Africa’s oldest republic was the last country still afflicted by the outbreak that infected almost 29,000 people and claimed 11,315 lives, according to official data.
The real toll is suspected to be much higher, with many Ebola deaths believed to have gone unreported.
After the last patient is declared in the clear, a 42-day countdown— twice the incubation period of the virus—begins before the country is proclaimed Ebola-free.
Ebola causes severe fever and muscle pain, weakness, vomiting and diarrhea. In many cases it shuts down organs and causes unstoppable internal bleeding. Patients often succumb within days.
The virus is spread through close contact with the sweat, vomit, blood or other bodily fluids of an infected person, or the recently deceased.
From a Guinean infant who was the first victim the epidemic quickly spread into neighboring Liberia and Sierra Leone, notching up more deaths than all other Ebola outbreaks combined.
Liberia was first to be declared free of human-to-human Ebola transmission in May, only to see the virus resurface six weeks later. It was officially credited with beating the epidemic for a second time in September before another small cluster of cases emerged.
Mali, Senegal and Nigeria also recorded a small number of cases.
The World Health Organization (WHO) came under fire for its sluggish response to the epidemic, which local healthcare systems were woefully under-equipped to handle. Over 500 healthcare workers died in three West African countries in the eye of the outbreak.
While Cuba sent doctors, Western governments offered little but sympathy until foreign aid workers started falling ill and returning home for treatment, sparking fears of a global pandemic.
The concerns inched higher when three cases of infections came to light outside Africa—two in the United States and one in Spain.
The US, Britain and other countries eventually rallied to the cause, sending thousands of troops and medics to Africa in 2014 and developing a number of promising potential vaccines and treatments.
But the economic ravages of the epidemic are still being felt.
The World Bank estimates the economic damage of the outbreak, which devastated the mining, agriculture and tourism industries in Liberia, Sierra Leone and Guinea, at $2.2 billion over 2014-15.

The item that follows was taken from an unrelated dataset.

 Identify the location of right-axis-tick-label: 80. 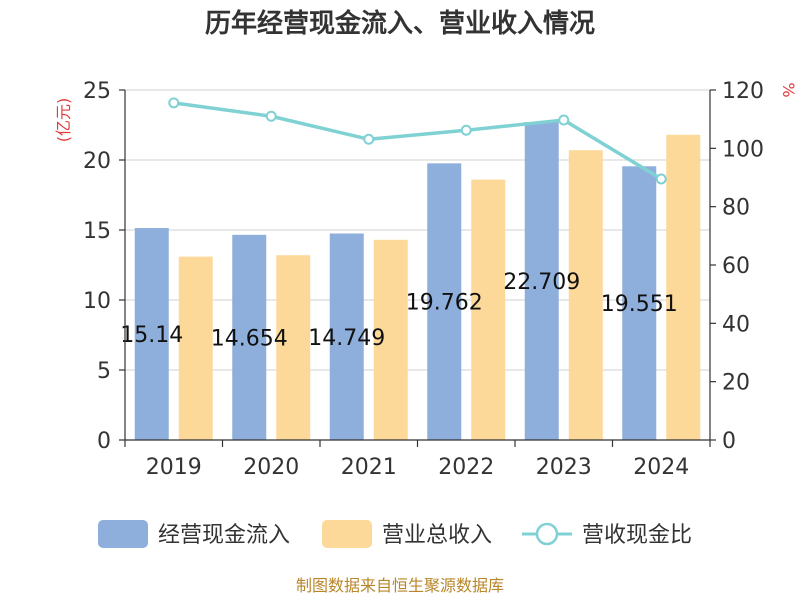
(736, 208).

“Ebola has reduced me to a pauper,” said textile dealer Mohamed Sow, one of numerous entrepreneurs interviewed by AFP in Sierra Leone this week, describing how his creditors skipped town when the outbreak started.
On the health front, many painful lessons have been learned.
An overhaul of the WHO’s epidemic response guidelines means the deployment of medical staff, virus-blocking suits, medicines and other material is likely to be much faster next time.
“We know how to stop the spread,” Liberia’s Karteh told AFP. “Liberia is no longer at risk like the way it was.”